> Source extract
^^^^^^^^
Just four days before his arrest, Kalina posted on Facebook: “My name is Father Neil and at Operation High Hopes Christian Outreach Academy we reach out to those who are desperate and in need. We feed the poor and the homeless, and set free those who are in bondage of addiction …[including] sexual abuse, which can range from rape to violent verbal & physical abuse by a family member or close relative… THE CHILDREN OF THE NITE are not only those who are preyed upon and robbed of their dignity and integrity … as they are used in sex trafficking.


Neil Kalina's California ministry, started after his Michigan conviction on felony charges

“I do God's work but I can't do it alone. I'm asking for your prayers and for your hearts.”

Kalina showed up at the hearing in prison garb and asked the judge to provide him a public defender. He appeared a week later with attorney Ron Kranz, who made two motions. Shepherd approved Kalina’s request to waive the probable cause conference and proceed directly to a preliminary exam July 29. But he denied a motion to release the defendant from jail pending court proceedings. He is being held on $100,000 bond.
^^^^^^^^
> Data shown

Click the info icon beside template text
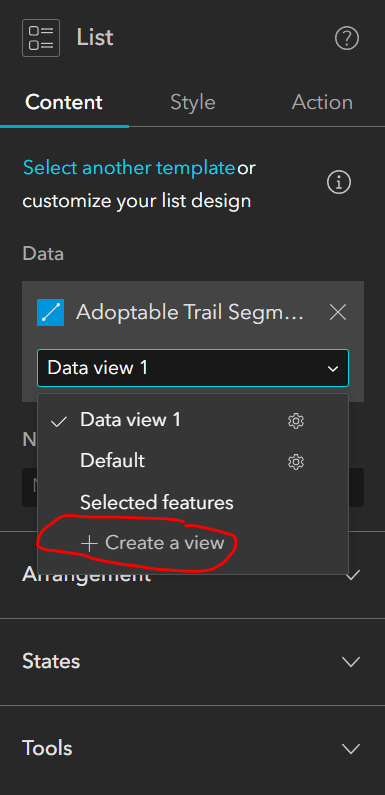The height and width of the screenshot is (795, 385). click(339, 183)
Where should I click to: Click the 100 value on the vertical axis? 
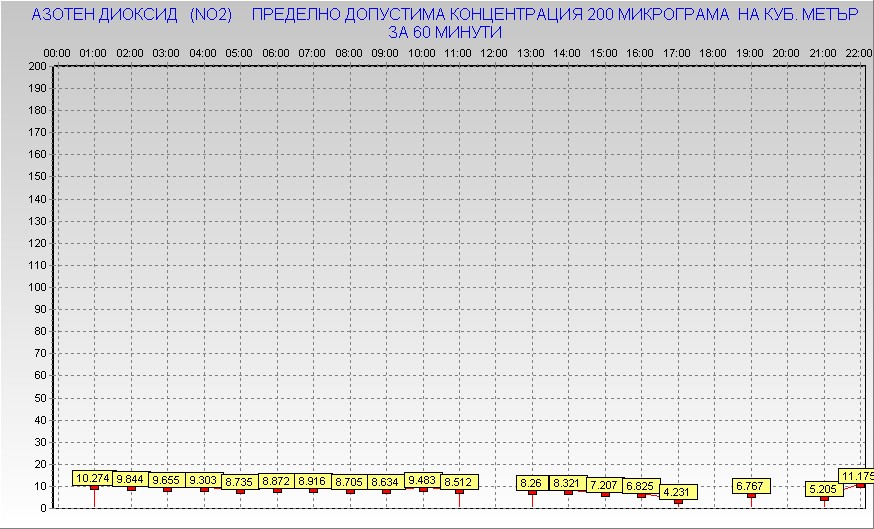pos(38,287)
^^^^^^^^
> Prompt
Continue the news report about Neil Kalina's court case, starting right after its last sentence.

> Exercise response
It was a whole new legal world from the one Kalina last faced in Macomb County courtrooms in the mid-1980s. Then, Kalina was charged with five drug felony counts, including possession and distribution of cocaine and furnishing alcohol to a minor. He agreed to a plea bargain, pled guilty to reduced felony charges, and apparently served only six months’ probation. Immediately after that, he moved to California and continued his street “ministry.”

After the hearing, Kranz said that he will likely not continue as defense counsel because Kalina is now enlisting another attorney. He says Kalina wanted to be freed to make a statement in court and intends to fight the charges.

About the complainant and his family, Kranz asked: “Are they looking for a payoff?”

Rest of the sweep

In other remarkable cases brought on May 24, an 84-year-old priest in India is facing rape charges in Berrien County based on accusations by a woman dating to 1973, when she was a teenage assistant in his rectory. The woman didn’t tell church authorities for nearly 30 years – and then spent 17 more with no action taken by the church. Now 60, she will be testifying about acts that occurred when she was a teenager.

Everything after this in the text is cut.